■ **Stated goal**
How many of the lines below contain the string "pyautogui"? Reply with the number only.

■ **Supplied records**
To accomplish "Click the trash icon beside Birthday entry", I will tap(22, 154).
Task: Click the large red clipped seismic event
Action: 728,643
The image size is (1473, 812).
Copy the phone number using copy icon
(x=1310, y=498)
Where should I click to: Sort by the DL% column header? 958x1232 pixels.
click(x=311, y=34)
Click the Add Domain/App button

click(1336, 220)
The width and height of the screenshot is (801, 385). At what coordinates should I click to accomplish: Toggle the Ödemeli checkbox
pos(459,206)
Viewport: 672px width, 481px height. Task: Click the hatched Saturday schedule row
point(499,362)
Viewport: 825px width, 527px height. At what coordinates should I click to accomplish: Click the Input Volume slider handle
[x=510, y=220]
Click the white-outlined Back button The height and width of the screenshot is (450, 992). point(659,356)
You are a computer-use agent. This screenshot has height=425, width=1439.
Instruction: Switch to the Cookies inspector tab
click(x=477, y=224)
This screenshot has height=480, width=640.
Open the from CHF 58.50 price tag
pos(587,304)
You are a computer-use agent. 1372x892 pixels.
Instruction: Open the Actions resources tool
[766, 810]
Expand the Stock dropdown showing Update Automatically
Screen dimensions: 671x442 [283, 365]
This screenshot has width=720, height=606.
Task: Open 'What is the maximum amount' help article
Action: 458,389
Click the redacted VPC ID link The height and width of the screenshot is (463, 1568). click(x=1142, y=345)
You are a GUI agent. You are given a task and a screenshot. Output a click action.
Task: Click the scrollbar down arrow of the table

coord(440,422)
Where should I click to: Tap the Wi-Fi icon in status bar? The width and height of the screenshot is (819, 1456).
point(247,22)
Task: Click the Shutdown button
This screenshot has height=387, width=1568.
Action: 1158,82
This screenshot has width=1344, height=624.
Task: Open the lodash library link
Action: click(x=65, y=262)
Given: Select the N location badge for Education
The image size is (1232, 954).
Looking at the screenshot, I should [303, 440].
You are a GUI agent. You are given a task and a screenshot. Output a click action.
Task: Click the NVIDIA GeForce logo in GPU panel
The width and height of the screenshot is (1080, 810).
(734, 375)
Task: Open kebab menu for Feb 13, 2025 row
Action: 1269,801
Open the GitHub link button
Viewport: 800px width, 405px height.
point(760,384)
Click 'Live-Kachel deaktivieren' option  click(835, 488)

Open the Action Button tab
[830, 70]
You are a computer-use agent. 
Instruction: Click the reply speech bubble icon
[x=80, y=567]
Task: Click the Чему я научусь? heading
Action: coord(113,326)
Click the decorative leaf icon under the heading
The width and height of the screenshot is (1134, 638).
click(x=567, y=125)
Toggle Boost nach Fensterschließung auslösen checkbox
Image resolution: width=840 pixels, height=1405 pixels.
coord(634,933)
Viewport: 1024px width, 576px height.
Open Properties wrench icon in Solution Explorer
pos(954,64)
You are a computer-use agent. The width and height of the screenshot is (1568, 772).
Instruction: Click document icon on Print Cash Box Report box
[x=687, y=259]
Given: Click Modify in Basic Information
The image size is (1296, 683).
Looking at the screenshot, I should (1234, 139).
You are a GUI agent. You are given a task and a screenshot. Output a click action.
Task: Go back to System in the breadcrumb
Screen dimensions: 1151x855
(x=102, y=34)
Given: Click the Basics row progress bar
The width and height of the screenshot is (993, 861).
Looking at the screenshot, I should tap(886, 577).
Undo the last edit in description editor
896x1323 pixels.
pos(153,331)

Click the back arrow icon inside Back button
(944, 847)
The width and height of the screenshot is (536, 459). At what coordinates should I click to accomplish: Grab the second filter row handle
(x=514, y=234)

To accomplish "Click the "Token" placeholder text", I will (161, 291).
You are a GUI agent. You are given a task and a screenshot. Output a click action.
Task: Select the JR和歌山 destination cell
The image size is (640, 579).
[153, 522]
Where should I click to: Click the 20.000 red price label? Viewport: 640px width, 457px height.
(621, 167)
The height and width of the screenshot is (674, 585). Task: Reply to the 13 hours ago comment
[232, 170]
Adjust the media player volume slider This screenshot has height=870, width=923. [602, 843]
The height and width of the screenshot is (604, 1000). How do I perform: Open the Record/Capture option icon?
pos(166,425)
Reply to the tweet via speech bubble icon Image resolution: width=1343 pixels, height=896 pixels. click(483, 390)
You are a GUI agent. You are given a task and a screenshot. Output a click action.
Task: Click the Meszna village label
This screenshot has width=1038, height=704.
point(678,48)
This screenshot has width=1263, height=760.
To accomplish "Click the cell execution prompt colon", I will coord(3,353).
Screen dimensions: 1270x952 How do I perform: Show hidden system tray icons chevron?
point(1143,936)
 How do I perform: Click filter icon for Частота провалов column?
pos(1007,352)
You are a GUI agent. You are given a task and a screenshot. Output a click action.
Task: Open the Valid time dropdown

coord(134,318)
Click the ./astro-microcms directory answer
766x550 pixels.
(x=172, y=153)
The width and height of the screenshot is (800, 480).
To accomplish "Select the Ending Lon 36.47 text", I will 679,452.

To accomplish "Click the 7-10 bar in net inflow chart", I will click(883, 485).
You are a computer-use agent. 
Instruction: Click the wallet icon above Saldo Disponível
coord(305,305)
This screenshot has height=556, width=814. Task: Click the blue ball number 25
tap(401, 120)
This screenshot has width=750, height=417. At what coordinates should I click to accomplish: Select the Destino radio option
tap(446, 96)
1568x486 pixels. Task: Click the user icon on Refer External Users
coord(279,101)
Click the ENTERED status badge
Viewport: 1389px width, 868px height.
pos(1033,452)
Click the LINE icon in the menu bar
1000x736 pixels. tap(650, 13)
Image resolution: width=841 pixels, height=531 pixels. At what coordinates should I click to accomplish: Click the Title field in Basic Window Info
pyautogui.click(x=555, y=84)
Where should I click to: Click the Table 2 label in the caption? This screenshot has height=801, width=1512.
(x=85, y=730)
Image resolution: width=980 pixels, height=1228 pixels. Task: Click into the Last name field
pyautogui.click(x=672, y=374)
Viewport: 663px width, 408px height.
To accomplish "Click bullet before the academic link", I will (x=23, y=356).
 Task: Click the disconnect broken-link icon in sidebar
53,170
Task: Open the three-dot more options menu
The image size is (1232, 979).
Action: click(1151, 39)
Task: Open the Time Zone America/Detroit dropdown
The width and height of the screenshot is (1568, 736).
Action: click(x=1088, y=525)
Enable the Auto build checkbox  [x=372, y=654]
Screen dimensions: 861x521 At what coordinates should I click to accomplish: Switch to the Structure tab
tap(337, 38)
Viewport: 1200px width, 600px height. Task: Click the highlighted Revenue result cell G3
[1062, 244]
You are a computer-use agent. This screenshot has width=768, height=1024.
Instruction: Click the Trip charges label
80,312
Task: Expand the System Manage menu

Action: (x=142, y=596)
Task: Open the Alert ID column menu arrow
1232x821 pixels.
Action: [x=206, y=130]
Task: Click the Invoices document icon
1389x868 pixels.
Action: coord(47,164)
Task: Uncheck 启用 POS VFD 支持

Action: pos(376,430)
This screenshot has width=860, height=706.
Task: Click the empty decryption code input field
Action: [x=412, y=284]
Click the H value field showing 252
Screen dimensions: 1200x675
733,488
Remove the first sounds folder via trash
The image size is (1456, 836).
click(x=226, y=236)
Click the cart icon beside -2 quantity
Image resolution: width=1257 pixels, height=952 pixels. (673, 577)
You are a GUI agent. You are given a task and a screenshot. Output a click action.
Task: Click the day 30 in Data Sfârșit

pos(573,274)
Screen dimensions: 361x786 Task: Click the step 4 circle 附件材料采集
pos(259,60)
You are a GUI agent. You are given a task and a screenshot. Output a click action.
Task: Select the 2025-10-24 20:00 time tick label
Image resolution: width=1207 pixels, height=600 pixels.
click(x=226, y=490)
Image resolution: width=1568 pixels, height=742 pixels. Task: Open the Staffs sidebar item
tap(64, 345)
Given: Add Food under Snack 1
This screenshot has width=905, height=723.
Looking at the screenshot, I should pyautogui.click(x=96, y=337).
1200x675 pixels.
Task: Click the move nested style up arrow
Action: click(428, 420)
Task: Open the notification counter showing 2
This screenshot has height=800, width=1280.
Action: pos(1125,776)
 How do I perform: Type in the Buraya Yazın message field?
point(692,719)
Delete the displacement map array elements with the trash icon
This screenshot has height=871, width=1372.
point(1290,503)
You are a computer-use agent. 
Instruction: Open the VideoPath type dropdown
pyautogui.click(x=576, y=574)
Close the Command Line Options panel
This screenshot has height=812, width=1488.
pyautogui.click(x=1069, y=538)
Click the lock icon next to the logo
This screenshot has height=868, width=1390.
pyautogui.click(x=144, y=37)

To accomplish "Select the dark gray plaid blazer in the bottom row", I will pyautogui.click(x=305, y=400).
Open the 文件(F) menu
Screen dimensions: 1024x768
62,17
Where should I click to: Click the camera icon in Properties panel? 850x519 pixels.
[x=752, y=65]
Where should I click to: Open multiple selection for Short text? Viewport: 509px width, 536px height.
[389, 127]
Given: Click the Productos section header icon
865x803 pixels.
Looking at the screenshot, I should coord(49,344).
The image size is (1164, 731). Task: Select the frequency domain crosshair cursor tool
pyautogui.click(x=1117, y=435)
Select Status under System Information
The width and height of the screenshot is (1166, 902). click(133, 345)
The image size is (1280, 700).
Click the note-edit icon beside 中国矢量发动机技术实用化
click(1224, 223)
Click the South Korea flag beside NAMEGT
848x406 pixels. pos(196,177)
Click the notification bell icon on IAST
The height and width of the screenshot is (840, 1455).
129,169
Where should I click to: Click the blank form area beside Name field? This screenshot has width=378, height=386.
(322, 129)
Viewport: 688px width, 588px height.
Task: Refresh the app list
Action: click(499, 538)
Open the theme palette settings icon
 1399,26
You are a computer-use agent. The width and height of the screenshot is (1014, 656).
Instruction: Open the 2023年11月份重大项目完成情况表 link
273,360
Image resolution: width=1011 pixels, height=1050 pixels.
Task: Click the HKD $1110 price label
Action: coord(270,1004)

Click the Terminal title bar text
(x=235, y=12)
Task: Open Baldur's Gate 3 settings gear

■ **Written reply**
8